> _Exercise A_
Update the blog post's text between "So what does" and "yucky, read on.)", inclusive, replacing "elephant" with "moose".
> _Exercise B_
Please write what comes next in the blog post about the election and the nail fungus, picking up after its final sentence.

> _Selected excerpt_
--------------------------------------------------
Just hours after we as Americans chose our leader for the next four years, am I going to post something political and electoral? No way! I have tried hard to continue to like everyone on my Facebook feed, both those I agree with and those I disagree with when it comes to political topics, so I will try and help my two and a half readers feel the same way about this blog. (I have to say, sometimes it was just as hard to like the folks posting on with my same thinking as it was those who see the world through a different lens. A little respect on both sides of the aisle would be nice. And I am ready to go back to a newsfeed filled with pictures of babies and dinner plates rather than any more red/blue, Republican/Democrat, Yes/No on Props 1 through 3823 or legalize this/criminalize that updates.)
The only election-related comment that I am going to make is that it happened. It happened big in Chengdu with an awesome election-watch party that I was privileged enough to work at. And it is over. So let’s all move forward–that is the goal after all. (At the US Consulate party here in Chengdu, I was tasked with being in charge of our photo station. We had life-sized cardboard cutouts of each candidate, so our guests could get their pictures taken with “the next President of the United States.” That went well, but I’m pretty sure the number of guests who asked to have their picture taken with “the next President of the United States *plus* the blonde girl” checked it at close to 50%.)
So what does one write about when she is desperately trying to ignore the elephant (or donkey) in the room?
That’s right. The hot, fasicinating topic of nail fungus. (If you aren’t into such topics, you may want to just skip on ahead to the next blog entry in your Google Reader feed. If you are my older sister, thrilled with all things biologically yucky, read on.)
You see, back in probably April, I noticed that the nail on my left ring finger was peeling away from the nail bed below it. I thought I must have damaged it and that it would grow out and be healthy as time went on.
--------------------------------------------------
> _Excerpted data_

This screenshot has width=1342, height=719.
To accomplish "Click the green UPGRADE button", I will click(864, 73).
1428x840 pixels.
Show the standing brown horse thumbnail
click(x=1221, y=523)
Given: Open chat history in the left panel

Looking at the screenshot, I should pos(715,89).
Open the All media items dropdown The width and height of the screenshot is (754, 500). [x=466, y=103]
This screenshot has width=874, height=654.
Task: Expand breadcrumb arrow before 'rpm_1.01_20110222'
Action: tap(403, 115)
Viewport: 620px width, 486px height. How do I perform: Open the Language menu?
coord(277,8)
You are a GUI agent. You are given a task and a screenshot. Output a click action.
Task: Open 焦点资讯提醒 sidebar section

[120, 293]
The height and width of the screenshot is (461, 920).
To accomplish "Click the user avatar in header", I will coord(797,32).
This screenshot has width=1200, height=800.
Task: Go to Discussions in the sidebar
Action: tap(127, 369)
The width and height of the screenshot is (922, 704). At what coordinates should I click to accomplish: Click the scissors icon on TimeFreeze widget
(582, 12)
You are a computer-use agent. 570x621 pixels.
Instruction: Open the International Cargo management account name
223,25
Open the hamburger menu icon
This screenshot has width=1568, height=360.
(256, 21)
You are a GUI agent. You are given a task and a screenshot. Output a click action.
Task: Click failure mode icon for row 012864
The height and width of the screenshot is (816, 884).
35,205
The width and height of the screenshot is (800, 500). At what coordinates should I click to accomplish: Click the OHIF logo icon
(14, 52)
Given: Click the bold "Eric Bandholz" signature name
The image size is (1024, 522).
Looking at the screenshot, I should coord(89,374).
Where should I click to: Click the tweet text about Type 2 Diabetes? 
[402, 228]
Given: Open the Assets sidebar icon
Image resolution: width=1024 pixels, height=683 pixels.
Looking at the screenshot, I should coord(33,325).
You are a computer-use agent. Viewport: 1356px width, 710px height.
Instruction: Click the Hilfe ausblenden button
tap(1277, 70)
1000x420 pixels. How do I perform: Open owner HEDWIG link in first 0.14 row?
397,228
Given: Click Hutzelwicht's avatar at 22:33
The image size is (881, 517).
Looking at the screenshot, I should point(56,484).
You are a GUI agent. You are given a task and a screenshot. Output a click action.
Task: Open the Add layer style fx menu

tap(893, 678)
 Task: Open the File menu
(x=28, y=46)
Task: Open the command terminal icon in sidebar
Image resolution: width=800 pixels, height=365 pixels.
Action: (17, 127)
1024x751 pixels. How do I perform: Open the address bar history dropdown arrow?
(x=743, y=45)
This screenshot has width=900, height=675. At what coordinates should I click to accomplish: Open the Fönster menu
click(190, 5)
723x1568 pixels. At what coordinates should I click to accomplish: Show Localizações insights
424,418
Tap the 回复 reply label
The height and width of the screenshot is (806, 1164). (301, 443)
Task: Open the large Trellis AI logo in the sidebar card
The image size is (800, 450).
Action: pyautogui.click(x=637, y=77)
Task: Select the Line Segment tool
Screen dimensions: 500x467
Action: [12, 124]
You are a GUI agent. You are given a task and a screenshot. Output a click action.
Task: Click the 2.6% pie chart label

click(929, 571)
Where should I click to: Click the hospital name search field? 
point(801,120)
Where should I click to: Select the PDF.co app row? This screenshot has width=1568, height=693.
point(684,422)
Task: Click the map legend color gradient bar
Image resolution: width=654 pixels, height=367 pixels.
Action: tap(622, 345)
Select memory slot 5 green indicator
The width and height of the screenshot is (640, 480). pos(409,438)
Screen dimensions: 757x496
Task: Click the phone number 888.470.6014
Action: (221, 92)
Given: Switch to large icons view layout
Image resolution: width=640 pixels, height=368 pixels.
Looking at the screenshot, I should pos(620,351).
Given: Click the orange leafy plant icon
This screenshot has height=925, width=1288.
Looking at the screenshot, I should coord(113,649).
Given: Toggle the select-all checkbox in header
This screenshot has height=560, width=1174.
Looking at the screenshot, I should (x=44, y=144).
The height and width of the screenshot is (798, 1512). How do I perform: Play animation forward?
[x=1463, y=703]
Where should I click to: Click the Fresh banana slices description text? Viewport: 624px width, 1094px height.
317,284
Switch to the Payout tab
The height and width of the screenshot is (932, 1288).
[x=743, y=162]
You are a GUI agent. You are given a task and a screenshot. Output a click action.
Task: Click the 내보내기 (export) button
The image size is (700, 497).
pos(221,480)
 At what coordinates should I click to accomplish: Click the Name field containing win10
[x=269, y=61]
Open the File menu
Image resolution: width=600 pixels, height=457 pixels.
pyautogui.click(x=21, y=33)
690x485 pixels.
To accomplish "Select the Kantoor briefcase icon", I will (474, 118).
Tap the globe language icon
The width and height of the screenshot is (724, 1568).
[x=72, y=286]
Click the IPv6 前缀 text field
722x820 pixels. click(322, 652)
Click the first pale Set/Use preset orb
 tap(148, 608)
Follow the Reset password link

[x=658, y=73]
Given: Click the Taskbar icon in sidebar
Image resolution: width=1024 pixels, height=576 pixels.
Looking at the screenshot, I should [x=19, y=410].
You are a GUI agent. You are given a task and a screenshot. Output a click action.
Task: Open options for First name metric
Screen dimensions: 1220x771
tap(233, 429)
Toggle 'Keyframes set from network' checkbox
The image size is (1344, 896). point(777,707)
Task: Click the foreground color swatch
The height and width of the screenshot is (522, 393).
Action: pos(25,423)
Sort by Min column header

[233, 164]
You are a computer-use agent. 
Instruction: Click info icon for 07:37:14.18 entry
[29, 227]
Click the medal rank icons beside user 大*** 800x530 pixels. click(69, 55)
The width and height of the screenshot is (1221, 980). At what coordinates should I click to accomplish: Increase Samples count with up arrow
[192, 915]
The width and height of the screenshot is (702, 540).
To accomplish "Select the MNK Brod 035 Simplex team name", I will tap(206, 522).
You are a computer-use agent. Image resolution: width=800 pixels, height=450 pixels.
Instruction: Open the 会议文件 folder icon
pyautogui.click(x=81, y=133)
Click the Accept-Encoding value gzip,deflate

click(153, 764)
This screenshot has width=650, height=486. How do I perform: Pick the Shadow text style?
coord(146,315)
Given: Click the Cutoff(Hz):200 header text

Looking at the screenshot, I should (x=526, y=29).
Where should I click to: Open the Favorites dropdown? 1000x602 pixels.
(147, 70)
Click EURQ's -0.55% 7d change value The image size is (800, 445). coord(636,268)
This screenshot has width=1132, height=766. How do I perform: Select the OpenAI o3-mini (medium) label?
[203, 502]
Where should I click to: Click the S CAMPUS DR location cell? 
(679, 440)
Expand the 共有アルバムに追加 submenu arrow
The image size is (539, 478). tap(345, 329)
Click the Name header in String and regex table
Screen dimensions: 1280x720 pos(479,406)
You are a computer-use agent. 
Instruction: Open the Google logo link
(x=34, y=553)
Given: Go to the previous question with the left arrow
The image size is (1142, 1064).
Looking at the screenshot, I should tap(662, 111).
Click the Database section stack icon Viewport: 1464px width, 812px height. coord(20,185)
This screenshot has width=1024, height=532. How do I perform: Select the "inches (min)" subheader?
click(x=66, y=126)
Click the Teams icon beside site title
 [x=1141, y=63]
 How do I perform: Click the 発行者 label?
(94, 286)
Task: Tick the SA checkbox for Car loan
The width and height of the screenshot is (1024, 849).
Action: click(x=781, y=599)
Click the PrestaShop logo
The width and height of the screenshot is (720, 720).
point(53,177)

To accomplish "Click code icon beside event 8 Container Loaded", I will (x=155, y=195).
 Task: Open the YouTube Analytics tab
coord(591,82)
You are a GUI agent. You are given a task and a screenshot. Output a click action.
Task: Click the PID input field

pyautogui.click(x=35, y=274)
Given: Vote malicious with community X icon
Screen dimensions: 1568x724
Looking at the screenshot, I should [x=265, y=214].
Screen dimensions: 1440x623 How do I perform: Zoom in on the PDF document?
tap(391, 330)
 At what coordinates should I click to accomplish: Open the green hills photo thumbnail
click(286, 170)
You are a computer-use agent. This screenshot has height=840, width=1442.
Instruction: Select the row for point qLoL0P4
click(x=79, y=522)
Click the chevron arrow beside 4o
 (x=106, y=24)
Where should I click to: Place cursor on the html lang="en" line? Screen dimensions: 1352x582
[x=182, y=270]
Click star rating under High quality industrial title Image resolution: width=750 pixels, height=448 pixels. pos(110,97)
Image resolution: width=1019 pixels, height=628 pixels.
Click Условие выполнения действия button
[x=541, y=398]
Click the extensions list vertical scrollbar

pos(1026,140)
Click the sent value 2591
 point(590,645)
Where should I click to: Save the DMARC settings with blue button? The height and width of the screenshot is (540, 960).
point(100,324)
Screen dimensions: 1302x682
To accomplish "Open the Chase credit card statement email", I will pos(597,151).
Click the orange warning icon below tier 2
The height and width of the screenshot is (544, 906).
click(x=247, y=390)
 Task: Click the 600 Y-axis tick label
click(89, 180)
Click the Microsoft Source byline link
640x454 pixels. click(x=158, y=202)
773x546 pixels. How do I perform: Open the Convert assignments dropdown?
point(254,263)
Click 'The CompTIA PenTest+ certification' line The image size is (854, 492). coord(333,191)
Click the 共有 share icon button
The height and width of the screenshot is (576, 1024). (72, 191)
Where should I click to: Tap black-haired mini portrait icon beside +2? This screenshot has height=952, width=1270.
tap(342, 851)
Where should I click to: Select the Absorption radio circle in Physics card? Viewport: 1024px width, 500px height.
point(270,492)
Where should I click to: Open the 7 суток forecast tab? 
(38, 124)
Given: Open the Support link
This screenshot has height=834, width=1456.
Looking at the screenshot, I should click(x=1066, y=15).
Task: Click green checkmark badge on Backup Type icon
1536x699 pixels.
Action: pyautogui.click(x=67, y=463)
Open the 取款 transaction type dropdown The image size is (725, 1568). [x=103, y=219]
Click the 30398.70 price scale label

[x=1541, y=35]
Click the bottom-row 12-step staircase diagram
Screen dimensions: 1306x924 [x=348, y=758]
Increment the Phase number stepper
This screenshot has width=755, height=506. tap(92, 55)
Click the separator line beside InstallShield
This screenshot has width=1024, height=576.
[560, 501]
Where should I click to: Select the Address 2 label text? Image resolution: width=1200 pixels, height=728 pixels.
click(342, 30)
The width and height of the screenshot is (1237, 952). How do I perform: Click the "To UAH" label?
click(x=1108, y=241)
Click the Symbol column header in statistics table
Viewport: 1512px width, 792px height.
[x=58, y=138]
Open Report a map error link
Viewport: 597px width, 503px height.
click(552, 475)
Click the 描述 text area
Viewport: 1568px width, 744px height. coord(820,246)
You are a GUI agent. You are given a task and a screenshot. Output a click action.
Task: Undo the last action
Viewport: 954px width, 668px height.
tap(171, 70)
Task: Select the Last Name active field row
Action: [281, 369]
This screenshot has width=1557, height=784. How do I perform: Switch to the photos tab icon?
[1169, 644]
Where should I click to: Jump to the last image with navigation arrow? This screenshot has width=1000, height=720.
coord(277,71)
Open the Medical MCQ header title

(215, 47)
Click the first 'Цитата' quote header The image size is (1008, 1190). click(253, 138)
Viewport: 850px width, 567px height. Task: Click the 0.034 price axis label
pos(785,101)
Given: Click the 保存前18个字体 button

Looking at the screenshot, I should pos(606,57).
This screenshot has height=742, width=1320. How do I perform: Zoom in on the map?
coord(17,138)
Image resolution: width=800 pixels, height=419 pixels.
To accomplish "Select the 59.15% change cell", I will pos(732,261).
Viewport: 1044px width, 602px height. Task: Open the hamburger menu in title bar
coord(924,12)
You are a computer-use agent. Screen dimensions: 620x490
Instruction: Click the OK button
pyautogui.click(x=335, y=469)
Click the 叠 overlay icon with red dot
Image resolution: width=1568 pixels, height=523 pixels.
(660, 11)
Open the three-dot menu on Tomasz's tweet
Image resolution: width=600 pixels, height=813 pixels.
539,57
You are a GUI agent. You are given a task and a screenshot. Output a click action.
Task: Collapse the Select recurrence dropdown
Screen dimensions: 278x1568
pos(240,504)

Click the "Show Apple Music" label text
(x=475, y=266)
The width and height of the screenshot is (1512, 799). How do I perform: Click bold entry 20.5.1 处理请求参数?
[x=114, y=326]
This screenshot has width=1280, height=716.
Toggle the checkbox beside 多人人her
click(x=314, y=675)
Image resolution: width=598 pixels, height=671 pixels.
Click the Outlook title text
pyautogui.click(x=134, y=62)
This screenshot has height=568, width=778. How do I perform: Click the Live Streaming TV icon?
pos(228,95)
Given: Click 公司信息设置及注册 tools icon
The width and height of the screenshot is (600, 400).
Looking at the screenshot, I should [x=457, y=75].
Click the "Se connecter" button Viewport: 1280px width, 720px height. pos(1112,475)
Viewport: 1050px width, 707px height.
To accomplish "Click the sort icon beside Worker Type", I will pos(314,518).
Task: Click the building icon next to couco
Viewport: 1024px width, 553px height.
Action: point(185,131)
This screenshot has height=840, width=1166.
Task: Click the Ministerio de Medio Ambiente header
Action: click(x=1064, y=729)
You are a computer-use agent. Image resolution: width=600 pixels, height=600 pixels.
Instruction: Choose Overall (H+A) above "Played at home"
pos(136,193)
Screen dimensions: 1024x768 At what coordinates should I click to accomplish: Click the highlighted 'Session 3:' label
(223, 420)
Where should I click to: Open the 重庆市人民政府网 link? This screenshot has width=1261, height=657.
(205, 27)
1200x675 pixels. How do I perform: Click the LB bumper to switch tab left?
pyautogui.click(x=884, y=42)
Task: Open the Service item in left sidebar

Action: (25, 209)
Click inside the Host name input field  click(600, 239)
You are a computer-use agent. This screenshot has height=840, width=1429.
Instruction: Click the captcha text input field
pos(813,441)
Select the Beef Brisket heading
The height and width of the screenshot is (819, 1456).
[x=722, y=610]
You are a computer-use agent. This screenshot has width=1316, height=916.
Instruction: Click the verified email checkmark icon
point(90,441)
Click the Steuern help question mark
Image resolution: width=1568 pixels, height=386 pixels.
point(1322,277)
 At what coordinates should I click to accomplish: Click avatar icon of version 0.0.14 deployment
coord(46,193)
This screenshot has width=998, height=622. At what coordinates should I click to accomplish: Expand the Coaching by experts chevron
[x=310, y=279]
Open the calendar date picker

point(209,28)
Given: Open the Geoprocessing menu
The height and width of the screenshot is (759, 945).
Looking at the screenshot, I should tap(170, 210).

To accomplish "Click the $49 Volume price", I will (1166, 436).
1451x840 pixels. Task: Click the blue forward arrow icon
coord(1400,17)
--------------------------------------------------
> _Your response A_
So what does one write about when she is desperately trying to ignore the moose (or donkey) in the room?
That’s right. The hot, fasicinating topic of nail fungus. (If you aren’t into such topics, you may want to just skip on ahead to the next blog entry in your Google Reader feed. If you are my older sister, thrilled with all things biologically yucky, read on.)

> _Your response B_
When I went home for my mom’s surprise 60th birthday party in early May, I spent a lovely ladies’-afternoon out with one of the most fantastic girls I know, Shannon. Our original plan was to go to a salon for pedicures, but since Shannon decided to turn a corner in her house too soon, stubbing (and breaking!) her pinky toe, our spa day switched to manicures. (Manicures done by none other than an amazing former student of ours, one Ms. Dixie Kent, who is a doll and a half.) At the salon, the techs looked at my nail and suggested I see a dermatologist, which a normal person would have done, but as someone usually only goes to the doctor if death seems a possibility and because I was home for just a few days before shipping out to China, I didn’t make the appointment.
Fast forward five months.
My left-hand ring finger nail has not grown out and reattached as I had hoped. Basically, there is a cavern under my nail. The finger is a little puffy and the part near the cuticle a little red, with some low-level throbbing pain on occasion, but there is no discharge, no smell- nothing really going on.
Then, several Sundays ago, as I sat cross-legged on the floor on my living room, using the coffee table as a manicurist desk, painting my nails like to do each weekend, contemplating if I was going to go with stripes in fall colors to match the season or polka-dots in shades of pink to match my personality, I noticed that whatever was going on with my left-hand nail had jumped ship and was taking over my right-hand ring fingernail. (Coincidence they are both ring fingers? I have no idea!)
Figuring that the one hand had been suffering from whatever strangeness was going on for more than half a year and now it was spreading, I thought it might be time to get it looked at. I made an appointment with our consulate medical unit to have it looked at. (These are the same lovely ladies who recently gave me my Japanese encephalitis booster and today added flu vaccination to the needle pricks in my arm, but always with a Garfield bandage to make it worthwhile.)
After examining both nails, the nurse decided a skin scraping was the way to go. Yes, it is exactly what it sounds like. She took a needle and stuck it under my fingernail, scraping some of the skin to look for fungus. I wouldn’t say it was painful per se, but it definitely isn’t something I’d sign up for again. With my gross little skin cells smeared on a glass slide, her educated eye to the microscope detected no fungus.
But, if it isn’t a fungus, what is it? That is the question of the week. With promises to get back to me after a bit of dermatological detective work, I headed home to contemplate the hollowness behind my nails and the possible options for this weekend’s paint job. (Gold with darker tips as Thanksgiving ekes ever nearer or variegated pinks because I always default to pink?)
As the mystery of the odd nail disease continues, as I begin to ponder my nail art options for the upcoming weekend and you wonder why you just read an entire post about my finger deformity, remember, it could have been about the elections. And most days, nail fungus is a better dinner table topic than politics.